This page describes the Java software developed by the members of the laboratory, or hosted by the LAW albeit developed by third parties.
BUbiNG is the next-generation web crawler built upon the authors' experience with UbiCrawler and on the last ten years of research on the topic. BUbiNG is an open-source Java fully distributed crawler (no central coordination); single agents, using sizable hardware, can crawl several thousands pages per second respecting strict politeness constraints, both host- and IP-based. Unlike existing open-source distributed crawlers that rely on batch techniques (like MapReduce), BUbiNG job distribution is based on modern high-speed protocols so to achieve very high throughput.
In case you are a webmaster, and want to stop the crawler from accessing your site, please follow these instructions.
Fast Computation of the Neighbourhood Function and Distance DistributionWe have designed and engineered an algorithm that computes quickly the neighbourhood function and a number of geometric centralities of very large graphs.

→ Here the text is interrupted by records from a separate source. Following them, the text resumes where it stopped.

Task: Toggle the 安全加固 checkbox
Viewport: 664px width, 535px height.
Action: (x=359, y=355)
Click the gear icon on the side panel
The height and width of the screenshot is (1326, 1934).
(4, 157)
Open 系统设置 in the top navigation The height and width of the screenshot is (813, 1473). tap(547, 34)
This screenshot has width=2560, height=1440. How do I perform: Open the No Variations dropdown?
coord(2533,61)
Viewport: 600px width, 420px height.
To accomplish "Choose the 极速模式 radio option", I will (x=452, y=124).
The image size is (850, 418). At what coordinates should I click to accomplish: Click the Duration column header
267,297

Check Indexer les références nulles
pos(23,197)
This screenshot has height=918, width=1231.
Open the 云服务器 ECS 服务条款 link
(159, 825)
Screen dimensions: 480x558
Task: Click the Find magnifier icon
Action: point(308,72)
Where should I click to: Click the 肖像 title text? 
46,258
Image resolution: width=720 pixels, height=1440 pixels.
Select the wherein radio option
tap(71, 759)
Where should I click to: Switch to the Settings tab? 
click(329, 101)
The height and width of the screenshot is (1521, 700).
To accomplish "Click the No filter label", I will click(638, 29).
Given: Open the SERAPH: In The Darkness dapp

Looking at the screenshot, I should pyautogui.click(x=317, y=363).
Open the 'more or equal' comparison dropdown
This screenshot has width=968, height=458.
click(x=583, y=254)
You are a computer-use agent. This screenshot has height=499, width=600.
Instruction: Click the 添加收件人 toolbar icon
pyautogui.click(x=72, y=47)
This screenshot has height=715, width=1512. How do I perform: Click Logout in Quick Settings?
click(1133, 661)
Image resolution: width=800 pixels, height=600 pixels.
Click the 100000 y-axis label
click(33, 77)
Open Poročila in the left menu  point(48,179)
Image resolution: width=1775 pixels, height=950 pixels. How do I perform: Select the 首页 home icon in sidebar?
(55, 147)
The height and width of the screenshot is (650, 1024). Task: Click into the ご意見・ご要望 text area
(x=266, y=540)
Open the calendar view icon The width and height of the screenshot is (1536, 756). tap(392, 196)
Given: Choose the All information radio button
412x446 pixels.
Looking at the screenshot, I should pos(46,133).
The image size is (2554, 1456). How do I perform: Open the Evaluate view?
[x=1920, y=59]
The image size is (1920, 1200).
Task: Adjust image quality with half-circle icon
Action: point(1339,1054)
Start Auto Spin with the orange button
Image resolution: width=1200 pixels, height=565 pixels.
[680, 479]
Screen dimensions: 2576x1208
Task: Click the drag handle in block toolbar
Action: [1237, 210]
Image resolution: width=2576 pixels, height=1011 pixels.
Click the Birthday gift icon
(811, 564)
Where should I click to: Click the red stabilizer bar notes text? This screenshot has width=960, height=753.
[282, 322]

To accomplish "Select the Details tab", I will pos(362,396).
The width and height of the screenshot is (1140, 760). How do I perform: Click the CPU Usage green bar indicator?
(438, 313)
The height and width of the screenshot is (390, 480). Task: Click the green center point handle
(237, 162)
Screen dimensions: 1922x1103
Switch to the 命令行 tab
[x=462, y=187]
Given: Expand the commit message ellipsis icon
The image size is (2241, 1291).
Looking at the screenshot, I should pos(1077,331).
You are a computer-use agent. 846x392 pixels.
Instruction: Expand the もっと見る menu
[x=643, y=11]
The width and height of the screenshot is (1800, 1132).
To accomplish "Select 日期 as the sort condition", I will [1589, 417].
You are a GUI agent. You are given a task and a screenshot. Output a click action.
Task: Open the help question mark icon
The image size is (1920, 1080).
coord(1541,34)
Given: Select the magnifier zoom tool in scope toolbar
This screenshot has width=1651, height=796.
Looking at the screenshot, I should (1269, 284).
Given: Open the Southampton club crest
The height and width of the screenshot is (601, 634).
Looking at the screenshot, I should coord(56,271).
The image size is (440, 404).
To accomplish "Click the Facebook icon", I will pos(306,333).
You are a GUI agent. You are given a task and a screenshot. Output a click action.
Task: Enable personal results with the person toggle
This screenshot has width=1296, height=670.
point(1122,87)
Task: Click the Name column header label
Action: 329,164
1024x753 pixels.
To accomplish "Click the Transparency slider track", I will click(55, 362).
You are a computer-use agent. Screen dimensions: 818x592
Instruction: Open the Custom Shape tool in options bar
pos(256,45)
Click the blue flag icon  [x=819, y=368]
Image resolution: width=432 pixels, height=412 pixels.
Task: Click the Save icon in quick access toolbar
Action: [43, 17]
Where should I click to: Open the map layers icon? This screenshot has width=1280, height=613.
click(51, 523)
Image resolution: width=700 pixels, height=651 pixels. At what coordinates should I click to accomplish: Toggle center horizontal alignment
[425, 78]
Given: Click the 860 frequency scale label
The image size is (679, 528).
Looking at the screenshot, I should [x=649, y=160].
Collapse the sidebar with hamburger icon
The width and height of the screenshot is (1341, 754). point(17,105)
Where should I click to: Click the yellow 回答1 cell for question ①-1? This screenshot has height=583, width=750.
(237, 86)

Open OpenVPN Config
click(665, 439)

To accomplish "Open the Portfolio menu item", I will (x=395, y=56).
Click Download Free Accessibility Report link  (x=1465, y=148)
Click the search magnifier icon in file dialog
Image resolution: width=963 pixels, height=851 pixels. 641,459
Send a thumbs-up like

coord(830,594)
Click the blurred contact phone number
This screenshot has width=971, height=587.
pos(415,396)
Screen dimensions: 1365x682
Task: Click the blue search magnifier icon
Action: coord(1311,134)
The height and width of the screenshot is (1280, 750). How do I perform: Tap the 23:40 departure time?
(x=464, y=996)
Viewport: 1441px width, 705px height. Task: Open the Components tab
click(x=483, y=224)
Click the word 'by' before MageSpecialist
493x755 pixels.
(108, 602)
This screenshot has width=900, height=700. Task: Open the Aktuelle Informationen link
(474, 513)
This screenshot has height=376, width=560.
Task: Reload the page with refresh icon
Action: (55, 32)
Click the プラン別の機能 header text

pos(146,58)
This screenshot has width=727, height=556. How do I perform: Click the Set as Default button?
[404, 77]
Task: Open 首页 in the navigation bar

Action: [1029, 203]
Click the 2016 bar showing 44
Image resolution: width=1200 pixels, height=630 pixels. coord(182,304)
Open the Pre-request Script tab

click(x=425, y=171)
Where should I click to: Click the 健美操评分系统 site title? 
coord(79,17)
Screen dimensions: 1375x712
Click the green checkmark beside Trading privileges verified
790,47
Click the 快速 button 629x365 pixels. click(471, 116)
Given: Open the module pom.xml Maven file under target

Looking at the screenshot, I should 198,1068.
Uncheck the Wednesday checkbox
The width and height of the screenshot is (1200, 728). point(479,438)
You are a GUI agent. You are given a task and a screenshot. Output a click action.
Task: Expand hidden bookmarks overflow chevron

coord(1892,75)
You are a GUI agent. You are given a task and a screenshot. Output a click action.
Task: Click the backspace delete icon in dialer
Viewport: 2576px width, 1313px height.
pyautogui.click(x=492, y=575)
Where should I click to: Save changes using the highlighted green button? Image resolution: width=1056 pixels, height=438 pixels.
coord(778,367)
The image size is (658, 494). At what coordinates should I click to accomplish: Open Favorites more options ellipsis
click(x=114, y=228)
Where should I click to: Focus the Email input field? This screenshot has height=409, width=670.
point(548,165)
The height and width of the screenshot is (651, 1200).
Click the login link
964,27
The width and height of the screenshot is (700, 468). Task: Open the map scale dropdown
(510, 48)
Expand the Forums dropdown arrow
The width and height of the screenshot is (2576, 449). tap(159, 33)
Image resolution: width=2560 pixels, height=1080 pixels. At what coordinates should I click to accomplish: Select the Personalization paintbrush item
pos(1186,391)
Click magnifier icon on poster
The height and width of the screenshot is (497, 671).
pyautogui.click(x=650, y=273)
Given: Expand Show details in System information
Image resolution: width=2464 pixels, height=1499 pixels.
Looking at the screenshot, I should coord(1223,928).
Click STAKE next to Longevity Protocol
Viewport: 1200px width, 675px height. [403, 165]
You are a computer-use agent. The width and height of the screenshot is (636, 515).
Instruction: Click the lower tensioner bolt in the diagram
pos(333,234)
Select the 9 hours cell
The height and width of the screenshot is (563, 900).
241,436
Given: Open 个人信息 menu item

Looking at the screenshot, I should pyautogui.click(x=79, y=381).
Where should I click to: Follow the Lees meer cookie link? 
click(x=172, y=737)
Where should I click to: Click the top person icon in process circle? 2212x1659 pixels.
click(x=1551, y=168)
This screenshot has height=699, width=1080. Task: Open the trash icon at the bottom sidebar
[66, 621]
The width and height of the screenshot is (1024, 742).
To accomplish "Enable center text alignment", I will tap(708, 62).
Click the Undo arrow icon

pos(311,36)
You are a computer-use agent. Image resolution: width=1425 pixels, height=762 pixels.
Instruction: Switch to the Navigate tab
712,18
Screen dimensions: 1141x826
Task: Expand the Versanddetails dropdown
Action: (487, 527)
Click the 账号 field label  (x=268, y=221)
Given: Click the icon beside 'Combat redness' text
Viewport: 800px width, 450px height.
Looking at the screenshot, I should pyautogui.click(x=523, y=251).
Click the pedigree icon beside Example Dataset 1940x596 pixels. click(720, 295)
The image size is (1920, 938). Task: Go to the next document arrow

We provide a Java implementation in WebGraph. Details can be found in our papers “In-core computation of geometric centralities with HyperBall: A hundred billion nodes and beyond” and “HyperANF: Approximating the neighbourhood function of very large graphs on a budget”. It has been used to measure Facebook.
Compression by Layered Label Propagation
In Layered label propagation: A multiresolution coordinate-free ordering for compressing social networks (Proceedings of the 20th international conference on World Wide Web, 2011) we propose a new way to permute graphs so to increase their locality, which in turn entails much better compression ratios when using WebGraph. The software written to that purpose is distributed in the LAW software under the GNU General Public License.
Computing PageRank and its Derivatives
In PageRank: Functional dependencies (ACM Trans. Inf. Sys., 27(4):1-23, 2009) we proved that there is a simple way to compute the derivatives of PageRank (w.r.t. the damping factor) of any order, and also to compute the MacLaurin polynomial coefficients of PageRank during the PageRank computation for a fixed damping factor. As a result, once the coefficient have been stored it is possible to compute directly the value of PageRank (approximated by the same number of iterations) for any other value of the damping factor. The software written to that purpose is distributed in the LAW software under the GNU General Public License.
In Paradoxical Effects in PageRank Incremental Computations (Internet Math., 2(3):387-404, 2005), we studied the way PageRank evolves during a crawl following several different strategies. The study required the computation of Kendall's τ on a large data set.
Evaluating Kendall's τ on large data samples is not so common, and there is a remarkable scarcity of literature on the subject of computing τ in an efficient way. Clearly, the brute-force O(n2) approach is easy to implement, but useless on a web graph. Knight presented in the sixties an O(n log n) algorithm for the computation of τ (William R. Knight, A Computer Method for Calculating Kendall's Tau with Ungrouped Data, J. Amer. Statist. Assoc., vol. 61, N. 314, 1966, pages 436−439), but the only implementation we are aware of is part of the SAS system. Ideally, sophisticated data structures such as those described by Dietz (Paul F. Dietz, Maintaining order in a linked list. In Proceedings of the 14th Annual ACM Symposium on Theory of Computing, pages 122−127, San Francisco, California, 1982) could give an O(n log n / log log n) bound, but this approach is unfeasible in practice when the data set is so large that the rankings occupy a significant fraction of the available core memory.
Since we are interested in evaluating Kendall's τ on large graphs, we decided to write a direct, efficient implementation of Knight's algorithm, with a special variant needed to treat ties. This variant was indeed briefly described at the end of Knight's paper, but the details were completely omitted.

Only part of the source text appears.